"The trick is to give readers what they want but never in the way they expect it," says Jasper Fforde.
"The trick is to give readers what they want but never in the way they expect it," says Jasper Fforde.

Jasper Fforde: Shades of play



Jasper Fforde likes his cultural references. His previous books have chased Charles Dickens's characters in and out of their stories and featured a journalist called Goldilocks. So it's no surprise to find that his new novel, set in a post-catastrophe world, has a reference to the Simply Red song Something Got Me Started as early as page two. It's rather apt, then, that we meet at the Malmaison Hotel in Manchester, which was partially funded by Simply Red's Mick Hucknall.

I presume that Fforde chose the hotel deliberately, but he feigns ignorance. "Really?" says the eccentrically loveable British author. "I honestly had no idea. But how absolutely brilliant. Wonderful!" Fforde loves little quirks like this. He's made a career from them, in the end. After working behind the scenes in the film industry on the likes of The Mask of Zorro and GoldenEye, he released his first book in 2001. The Eyre Affair is a playful literary detective story. So entertaining were the exploits of its hero, Thursday Next, as she searched for the kidnapper of Jane Eyre, that it spiralled into what is now a five-book series.

But Fforde's limitless imagination wasn't sated; indeed, such success encouraged him to write the Nursery Crime series, another Ffordian alternate reality that begins when Humpty Dumpty is found slumped at the bottom of the wall. But his new book, Shades of Grey, is something altogether different. For the first time, his own characters populate the story; he's not relying on the collective cultural experience to power the narrative.
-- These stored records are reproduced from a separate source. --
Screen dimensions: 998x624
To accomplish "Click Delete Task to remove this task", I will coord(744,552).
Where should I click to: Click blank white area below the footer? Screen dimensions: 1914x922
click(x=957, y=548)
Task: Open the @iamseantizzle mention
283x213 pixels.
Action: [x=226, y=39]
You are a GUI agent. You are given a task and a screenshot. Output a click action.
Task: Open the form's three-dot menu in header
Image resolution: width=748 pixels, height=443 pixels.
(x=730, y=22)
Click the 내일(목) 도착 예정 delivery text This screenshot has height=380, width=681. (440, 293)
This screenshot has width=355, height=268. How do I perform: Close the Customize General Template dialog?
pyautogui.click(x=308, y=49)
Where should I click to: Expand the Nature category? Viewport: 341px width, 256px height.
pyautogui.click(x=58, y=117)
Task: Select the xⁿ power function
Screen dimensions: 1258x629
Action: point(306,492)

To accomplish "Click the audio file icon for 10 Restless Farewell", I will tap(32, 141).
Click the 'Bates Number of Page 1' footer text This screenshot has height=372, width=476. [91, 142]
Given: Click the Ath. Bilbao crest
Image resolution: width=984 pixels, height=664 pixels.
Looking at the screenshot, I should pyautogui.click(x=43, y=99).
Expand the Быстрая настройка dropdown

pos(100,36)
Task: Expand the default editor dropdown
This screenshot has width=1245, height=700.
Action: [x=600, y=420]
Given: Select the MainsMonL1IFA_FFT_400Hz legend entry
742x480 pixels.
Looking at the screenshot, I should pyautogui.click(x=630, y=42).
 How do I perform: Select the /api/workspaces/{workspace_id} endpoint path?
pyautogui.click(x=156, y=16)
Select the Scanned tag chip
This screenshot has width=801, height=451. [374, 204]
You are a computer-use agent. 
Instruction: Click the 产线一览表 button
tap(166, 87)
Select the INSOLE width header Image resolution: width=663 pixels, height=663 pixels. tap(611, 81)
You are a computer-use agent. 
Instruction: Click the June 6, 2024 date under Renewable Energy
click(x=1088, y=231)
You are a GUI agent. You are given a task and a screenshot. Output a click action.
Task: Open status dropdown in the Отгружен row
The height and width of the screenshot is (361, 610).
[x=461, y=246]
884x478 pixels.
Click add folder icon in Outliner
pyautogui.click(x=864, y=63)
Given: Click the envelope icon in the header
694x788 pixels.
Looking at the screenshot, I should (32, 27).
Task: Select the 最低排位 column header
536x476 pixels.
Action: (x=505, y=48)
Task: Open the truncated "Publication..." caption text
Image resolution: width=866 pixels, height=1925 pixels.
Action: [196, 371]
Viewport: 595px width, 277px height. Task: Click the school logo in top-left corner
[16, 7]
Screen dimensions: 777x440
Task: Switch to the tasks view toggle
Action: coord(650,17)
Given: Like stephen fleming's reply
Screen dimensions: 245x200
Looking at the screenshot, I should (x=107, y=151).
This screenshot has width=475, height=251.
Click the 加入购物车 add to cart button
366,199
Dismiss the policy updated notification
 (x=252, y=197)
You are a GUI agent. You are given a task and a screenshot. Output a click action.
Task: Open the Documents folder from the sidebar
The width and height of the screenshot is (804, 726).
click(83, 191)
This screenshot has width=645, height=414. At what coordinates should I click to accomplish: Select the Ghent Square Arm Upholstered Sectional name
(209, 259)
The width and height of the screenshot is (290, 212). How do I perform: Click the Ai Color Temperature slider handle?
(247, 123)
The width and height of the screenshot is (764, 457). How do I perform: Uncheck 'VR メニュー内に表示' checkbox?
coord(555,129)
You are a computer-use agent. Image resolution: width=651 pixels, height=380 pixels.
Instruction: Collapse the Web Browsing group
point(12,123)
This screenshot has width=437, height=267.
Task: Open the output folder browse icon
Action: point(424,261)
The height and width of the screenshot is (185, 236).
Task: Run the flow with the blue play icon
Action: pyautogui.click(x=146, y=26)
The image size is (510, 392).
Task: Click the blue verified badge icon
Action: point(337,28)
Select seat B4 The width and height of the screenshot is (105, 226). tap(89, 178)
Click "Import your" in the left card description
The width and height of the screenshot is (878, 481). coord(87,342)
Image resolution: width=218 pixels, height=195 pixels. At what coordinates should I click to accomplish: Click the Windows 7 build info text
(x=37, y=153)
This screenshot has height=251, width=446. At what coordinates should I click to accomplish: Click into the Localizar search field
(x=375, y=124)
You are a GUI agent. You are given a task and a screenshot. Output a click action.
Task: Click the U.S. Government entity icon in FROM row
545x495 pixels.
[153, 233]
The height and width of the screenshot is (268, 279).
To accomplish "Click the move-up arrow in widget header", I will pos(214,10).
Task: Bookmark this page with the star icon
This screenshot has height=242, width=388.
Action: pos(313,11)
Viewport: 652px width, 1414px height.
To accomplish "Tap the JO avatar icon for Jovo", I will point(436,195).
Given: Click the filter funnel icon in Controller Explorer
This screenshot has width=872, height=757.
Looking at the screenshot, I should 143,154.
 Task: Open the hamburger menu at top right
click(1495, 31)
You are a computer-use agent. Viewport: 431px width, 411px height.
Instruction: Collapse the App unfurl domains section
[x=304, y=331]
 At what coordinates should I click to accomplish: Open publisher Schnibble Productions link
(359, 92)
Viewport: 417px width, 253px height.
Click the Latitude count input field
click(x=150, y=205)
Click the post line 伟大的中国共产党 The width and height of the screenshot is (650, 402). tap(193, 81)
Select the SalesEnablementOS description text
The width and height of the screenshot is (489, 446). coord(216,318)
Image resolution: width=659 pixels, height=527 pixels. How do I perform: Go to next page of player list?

"Apart from that Simply Red bit," he smiles. "But you're right. Shades of Grey doesn't relate to any piece of work that was already in my head. The previous seven books have all, essentially, been about taking things out of context, messing around with them, and making something new, exciting and dynamic. Now, I hope that's a good technique, but I realised it does really annoy me when I see these comedic pastiches of films on sketch shows or whatever. I mean, it is funny, but it relates to something else that someone else has already written. So I decided to do something different, get away from my comfort zone."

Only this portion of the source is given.